U.S. strings rankle some in AIDS fight - Funding is tied to abstinence message
By Mark Silva
Copyright © 2007, Chicago Tribune
Published June 29, 2007
LUSAKA, Zambia -- On a bright yellow wall facing the red clay courtyard of Regiment Basic School, rules of the school are painted in bold letters. Among the strictures: Eat healthy foods, drink boiled or chlorinated water, wash hands often and say no to sex and drugs, "because AIDS is real."
In Africa, where the United States is spending billions of dollars in an unprecedented global war against AIDS, the Republican-run Congress that first authorized this money also set a requirement: One-third of the money spent on prevention of the disease must go toward promotion of sexual abstinence.

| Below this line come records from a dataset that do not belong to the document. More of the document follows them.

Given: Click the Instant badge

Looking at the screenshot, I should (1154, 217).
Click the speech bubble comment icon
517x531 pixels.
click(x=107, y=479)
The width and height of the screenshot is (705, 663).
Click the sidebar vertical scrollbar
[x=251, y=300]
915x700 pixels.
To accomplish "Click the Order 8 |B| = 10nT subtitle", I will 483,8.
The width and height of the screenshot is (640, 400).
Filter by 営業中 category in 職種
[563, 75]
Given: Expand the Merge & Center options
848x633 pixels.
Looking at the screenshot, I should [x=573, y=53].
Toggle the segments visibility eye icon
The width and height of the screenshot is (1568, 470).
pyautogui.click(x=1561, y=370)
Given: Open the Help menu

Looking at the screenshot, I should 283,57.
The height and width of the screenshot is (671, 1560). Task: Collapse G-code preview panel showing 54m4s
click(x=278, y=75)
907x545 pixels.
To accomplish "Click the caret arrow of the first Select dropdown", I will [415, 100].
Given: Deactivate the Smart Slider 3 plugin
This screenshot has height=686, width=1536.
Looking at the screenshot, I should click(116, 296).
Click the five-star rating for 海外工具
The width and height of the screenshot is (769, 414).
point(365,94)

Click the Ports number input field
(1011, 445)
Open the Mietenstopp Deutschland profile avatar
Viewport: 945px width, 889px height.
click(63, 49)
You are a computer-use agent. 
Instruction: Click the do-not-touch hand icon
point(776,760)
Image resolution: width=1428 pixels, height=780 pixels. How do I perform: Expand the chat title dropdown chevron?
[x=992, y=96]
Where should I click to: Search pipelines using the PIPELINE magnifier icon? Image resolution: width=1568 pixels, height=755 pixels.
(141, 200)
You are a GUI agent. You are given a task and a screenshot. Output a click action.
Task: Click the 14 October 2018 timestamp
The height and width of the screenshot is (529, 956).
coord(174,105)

While the U.S. is widely hailed for spending more than any other nation on a commitment already costing $15 billion -- and with President Bush seeking a doubling of that to $30 billion over the next five years -- Americans also are criticized for attaching strings that some relief advocates insist render the aid worthless.
Some agencies reject funding
Some of the many non-governmental relief agencies offering aid around the world have refused to accept U.S. funding with promotion of abstinence required , and some have sued the U.S. Agency for International Development.
"We have people living with HIV-positive partners," said Paul Kasonkomona, an activist in Lusaka who has had HIV since 2001 and whose wife has tested positive. "We believe that staying abstinent is not healthy. We feel it is not right -- the imposition of another government because it has power and it is telling us what to do."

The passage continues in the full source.